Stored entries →
>>

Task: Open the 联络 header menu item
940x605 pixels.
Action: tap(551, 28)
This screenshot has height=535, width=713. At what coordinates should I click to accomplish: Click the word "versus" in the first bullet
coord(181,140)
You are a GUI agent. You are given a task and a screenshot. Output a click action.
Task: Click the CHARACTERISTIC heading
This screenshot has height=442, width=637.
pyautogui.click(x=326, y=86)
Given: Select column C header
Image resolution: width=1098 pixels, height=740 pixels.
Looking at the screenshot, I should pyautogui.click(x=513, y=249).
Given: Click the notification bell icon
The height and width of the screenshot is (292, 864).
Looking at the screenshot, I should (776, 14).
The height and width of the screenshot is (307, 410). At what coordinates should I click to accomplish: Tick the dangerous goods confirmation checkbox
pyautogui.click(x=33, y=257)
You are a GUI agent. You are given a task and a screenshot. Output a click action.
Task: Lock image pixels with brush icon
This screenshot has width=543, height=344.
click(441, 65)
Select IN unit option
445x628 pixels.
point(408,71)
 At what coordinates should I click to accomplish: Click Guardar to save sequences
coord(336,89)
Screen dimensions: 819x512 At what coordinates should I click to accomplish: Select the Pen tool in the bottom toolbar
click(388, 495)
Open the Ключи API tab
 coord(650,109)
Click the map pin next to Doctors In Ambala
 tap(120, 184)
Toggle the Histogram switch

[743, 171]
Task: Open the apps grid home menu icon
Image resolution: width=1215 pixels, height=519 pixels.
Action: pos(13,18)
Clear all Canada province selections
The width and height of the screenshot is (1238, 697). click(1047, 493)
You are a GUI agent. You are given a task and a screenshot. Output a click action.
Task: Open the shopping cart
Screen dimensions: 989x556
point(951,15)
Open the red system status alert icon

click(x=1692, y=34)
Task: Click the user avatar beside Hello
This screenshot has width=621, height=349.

<<

What to work on →
Update the rows above, replacing every "GUI agent" with "interface agent" and leaving everything else unchanged.

Problem solution →
Task: Open the 联络 header menu item
940x605 pixels.
Action: tap(551, 28)
This screenshot has height=535, width=713. At what coordinates should I click to accomplish: Click the word "versus" in the first bullet
coord(181,140)
You are a interface agent. You are given a task and a screenshot. Output a click action.
Task: Click the CHARACTERISTIC heading
This screenshot has height=442, width=637.
pyautogui.click(x=326, y=86)
Given: Select column C header
Image resolution: width=1098 pixels, height=740 pixels.
Looking at the screenshot, I should pyautogui.click(x=513, y=249).
Given: Click the notification bell icon
The height and width of the screenshot is (292, 864).
Looking at the screenshot, I should (776, 14).
The height and width of the screenshot is (307, 410). At what coordinates should I click to accomplish: Tick the dangerous goods confirmation checkbox
pyautogui.click(x=33, y=257)
You are a interface agent. You are given a task and a screenshot. Output a click action.
Task: Lock image pixels with brush icon
This screenshot has width=543, height=344.
click(441, 65)
Select IN unit option
445x628 pixels.
point(408,71)
 At what coordinates should I click to accomplish: Click Guardar to save sequences
coord(336,89)
Screen dimensions: 819x512 At what coordinates should I click to accomplish: Select the Pen tool in the bottom toolbar
click(388, 495)
Open the Ключи API tab
 coord(650,109)
Click the map pin next to Doctors In Ambala
 tap(120, 184)
Toggle the Histogram switch

[743, 171]
Task: Open the apps grid home menu icon
Image resolution: width=1215 pixels, height=519 pixels.
Action: pos(13,18)
Clear all Canada province selections
The width and height of the screenshot is (1238, 697). click(1047, 493)
You are a interface agent. You are given a task and a screenshot. Output a click action.
Task: Open the shopping cart
Screen dimensions: 989x556
point(951,15)
Open the red system status alert icon

click(x=1692, y=34)
Task: Click the user avatar beside Hello
This screenshot has width=621, height=349.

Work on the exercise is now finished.